Sen. Bernie Sanders (I-Vermont) took a shot at his Democratic rival Hillary Clinton during Sunday night’s presidential debate when asked about the contrasts between himself and Clinton on dealing with Wall Street.
“The first difference is I don’t take money from big banks. I don’t get personal speaking fees from Goldman Sachs,” Sanders said.
The burn generated light claps and at least one boo.
Sanders proceeded to make the case for breaking up the big banks.
“What I would do is understand that when you have three out of the four largest banks today bigger than they were when we bailed them out because they were ‘too big to fail’ … it is very clear to me what you have to do,” he said. “You’ve got to bring back a 21st-century Glass-Steagall legislation. And you’ve got to break up these huge financial institutions.”
Clinton and Sanders then tussled at length over Wall Street regulations.
Sanders argued on behalf of bringing back Glass-Steagall, the law that separated traditional banks from investment banks. Clinton argued that her plan, which focuses on so-called shadow banking, would be much stronger.
Their rhetorical battle on the subject escalated when Sanders brought up an example of “how corrupt” he said the system was.
“Goldman Sachs [was] recently fined $5 billion,” he said. “Goldman Sachs has given this country two secretaries of Treasury — one on the Republicans, one on the Democrats.”
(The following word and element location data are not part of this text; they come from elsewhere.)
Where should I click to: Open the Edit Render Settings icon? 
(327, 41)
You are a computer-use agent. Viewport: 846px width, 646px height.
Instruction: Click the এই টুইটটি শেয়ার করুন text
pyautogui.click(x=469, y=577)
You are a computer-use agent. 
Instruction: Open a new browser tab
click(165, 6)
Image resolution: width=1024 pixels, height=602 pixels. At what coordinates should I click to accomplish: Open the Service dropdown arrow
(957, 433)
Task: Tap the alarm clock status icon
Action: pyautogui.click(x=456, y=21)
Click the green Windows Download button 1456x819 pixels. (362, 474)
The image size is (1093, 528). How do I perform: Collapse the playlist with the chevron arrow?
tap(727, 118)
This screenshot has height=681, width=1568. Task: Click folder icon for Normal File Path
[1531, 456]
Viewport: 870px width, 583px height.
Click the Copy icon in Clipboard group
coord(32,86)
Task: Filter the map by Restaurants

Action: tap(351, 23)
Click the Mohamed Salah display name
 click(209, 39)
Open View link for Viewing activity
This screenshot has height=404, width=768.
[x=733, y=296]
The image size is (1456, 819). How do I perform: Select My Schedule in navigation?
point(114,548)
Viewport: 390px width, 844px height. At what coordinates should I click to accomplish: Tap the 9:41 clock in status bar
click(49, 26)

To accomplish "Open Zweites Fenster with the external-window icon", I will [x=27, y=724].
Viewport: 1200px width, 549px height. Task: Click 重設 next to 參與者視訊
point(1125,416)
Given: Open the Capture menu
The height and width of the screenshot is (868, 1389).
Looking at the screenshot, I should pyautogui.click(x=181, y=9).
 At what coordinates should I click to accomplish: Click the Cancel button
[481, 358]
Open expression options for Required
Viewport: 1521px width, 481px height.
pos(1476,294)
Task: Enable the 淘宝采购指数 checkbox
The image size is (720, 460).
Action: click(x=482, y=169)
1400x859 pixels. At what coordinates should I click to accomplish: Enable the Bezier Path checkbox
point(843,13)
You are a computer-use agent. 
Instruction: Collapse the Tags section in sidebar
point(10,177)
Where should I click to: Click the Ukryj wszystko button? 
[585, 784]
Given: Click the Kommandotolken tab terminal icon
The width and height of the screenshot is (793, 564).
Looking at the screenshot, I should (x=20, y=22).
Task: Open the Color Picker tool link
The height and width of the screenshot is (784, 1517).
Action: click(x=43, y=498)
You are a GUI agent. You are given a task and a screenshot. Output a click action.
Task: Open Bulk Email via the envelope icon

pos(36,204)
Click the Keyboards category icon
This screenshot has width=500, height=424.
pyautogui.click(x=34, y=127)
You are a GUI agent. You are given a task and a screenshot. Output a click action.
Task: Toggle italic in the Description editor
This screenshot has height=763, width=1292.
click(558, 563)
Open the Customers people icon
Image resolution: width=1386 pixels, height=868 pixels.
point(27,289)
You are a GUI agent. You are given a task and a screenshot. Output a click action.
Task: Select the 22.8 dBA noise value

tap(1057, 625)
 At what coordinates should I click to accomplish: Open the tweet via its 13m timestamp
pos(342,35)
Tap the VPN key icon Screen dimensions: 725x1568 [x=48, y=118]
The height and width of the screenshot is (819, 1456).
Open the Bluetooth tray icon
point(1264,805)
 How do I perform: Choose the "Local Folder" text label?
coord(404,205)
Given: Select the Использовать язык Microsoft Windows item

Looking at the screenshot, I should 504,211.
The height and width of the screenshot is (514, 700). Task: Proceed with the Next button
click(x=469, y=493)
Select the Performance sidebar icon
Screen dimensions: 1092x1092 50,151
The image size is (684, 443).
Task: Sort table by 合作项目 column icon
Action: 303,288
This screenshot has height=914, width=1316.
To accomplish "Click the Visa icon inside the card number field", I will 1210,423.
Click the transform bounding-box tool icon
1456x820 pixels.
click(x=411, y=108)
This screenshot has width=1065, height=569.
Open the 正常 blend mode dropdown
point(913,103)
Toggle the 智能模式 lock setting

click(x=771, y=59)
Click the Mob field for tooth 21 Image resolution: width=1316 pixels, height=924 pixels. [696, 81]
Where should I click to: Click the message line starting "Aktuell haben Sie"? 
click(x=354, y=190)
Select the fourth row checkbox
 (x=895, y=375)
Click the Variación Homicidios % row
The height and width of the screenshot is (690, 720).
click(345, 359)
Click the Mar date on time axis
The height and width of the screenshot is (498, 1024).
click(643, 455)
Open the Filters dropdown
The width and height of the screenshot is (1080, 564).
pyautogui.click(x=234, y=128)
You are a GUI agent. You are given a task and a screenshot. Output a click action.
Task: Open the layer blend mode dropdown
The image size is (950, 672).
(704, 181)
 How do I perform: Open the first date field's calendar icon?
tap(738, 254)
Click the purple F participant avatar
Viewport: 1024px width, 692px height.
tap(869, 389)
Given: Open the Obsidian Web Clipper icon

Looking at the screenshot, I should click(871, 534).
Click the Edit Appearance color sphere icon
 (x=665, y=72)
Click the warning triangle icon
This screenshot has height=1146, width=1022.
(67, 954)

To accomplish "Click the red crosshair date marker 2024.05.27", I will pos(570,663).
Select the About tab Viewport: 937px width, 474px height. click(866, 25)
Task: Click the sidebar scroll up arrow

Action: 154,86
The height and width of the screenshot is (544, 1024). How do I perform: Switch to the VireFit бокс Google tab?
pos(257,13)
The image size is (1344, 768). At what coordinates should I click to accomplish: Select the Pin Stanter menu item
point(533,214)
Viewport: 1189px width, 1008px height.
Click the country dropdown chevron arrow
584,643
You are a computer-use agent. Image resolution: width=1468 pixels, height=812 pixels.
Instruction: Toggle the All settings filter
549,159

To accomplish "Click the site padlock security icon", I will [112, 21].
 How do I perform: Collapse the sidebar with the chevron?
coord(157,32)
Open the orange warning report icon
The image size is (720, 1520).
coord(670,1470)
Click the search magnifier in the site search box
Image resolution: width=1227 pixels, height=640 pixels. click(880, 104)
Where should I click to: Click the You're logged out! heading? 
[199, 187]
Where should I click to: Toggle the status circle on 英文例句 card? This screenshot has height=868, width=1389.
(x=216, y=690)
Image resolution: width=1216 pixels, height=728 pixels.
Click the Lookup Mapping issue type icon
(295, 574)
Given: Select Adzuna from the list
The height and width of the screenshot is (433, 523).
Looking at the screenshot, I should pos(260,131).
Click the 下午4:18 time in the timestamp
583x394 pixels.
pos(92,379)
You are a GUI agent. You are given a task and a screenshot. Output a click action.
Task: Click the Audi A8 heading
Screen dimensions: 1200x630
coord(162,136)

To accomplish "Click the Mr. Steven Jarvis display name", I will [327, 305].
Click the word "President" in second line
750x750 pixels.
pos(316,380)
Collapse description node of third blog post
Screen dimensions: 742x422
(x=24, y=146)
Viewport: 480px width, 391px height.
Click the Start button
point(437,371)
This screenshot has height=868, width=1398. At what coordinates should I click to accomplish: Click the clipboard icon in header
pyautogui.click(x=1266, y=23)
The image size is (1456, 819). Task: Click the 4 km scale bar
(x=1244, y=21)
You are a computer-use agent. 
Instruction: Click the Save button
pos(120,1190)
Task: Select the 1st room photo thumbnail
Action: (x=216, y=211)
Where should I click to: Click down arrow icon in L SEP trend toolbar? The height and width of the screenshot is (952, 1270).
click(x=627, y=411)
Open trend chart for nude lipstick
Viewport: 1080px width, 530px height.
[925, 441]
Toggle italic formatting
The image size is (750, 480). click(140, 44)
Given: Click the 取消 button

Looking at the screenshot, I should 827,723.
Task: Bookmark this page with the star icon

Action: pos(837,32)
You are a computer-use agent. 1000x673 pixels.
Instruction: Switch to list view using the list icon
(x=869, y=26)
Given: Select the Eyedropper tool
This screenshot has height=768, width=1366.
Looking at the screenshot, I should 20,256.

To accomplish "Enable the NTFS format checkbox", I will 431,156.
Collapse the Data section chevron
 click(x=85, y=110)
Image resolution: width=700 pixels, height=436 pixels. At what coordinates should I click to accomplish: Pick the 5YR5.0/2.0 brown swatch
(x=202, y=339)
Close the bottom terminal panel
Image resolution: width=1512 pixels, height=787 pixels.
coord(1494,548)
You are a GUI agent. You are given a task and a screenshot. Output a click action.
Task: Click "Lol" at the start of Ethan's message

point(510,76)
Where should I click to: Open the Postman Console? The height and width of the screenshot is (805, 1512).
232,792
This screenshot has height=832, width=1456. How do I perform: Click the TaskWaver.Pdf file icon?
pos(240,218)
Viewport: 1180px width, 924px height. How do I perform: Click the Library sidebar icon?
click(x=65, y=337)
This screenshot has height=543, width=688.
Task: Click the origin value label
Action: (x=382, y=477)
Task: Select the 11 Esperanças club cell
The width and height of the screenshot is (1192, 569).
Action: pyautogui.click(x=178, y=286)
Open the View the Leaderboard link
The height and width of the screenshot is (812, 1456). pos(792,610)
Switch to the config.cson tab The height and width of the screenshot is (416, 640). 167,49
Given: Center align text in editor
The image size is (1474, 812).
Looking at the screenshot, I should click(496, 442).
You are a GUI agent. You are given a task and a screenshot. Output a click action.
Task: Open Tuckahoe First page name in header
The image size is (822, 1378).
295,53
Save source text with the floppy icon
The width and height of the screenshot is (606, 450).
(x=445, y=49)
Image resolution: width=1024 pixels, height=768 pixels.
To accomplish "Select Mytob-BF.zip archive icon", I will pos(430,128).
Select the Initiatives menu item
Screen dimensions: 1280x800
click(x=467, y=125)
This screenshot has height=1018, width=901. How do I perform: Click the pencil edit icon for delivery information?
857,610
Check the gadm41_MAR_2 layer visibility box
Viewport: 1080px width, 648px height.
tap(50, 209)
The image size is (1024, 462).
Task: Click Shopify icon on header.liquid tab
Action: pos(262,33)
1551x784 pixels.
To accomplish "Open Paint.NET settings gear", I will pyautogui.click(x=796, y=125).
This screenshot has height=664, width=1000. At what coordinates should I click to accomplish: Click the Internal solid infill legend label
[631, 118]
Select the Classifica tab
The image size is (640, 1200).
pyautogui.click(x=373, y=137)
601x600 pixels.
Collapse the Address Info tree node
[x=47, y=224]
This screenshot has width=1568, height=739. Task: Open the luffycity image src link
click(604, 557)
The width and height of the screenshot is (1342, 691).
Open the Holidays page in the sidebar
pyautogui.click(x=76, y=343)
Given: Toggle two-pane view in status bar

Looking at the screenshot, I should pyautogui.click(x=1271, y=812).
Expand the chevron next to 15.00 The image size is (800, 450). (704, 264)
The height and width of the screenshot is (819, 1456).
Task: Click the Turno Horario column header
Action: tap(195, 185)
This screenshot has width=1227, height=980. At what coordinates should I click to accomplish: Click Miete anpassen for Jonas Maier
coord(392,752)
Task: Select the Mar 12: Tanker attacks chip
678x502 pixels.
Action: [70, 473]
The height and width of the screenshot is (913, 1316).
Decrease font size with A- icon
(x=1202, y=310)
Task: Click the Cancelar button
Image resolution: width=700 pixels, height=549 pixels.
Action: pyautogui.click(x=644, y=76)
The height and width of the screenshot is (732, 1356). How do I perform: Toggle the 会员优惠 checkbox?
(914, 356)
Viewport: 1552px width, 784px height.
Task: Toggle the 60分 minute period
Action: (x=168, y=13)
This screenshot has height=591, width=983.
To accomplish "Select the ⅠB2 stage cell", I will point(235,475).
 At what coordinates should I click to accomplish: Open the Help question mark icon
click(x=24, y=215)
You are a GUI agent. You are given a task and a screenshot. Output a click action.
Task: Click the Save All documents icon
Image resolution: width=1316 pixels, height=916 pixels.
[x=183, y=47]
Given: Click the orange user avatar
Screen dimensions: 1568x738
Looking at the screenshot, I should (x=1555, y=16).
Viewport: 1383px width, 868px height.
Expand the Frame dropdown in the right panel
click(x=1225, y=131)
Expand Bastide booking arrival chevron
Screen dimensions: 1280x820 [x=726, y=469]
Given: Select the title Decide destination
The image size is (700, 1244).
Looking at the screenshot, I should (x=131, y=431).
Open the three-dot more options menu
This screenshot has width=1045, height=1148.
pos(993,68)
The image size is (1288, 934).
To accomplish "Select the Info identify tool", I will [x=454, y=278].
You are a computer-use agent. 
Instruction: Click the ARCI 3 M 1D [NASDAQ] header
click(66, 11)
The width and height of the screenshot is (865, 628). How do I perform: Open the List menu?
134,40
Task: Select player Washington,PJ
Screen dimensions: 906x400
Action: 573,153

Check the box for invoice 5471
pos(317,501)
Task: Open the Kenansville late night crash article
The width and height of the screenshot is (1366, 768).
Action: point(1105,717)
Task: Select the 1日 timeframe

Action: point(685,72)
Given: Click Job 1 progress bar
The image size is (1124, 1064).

He continued by addressing Clinton directly: “You’ve received over $600,000 in speaking fees from Goldman Sachs in one year. I find it very strange that a major financial institution that pays $5 billion in fines for breaking the laws, not one of their executives is prosecuted while kids who smoke marijuana get a jail sentence.”
Clinton fired back by arguing that it was Sanders who “voted to deregulate the financial market in 2000, to take the cops off the street … to make the SEC and the Commodity Futures Trading Commission no longer able to regulate swaps and derivatives, which were one of the main causes of the collapse in ’08.”
Clinton and Sanders have engaged in an increasingly testy back-and-forth over each other’s Wall Street policies of late. Sanders released a television ad last week that implicitly contrasted his record with Clinton’s, prompting the Clinton campaign to claim that Sanders had broken a pledge to not run negative ads during the Democratic primary.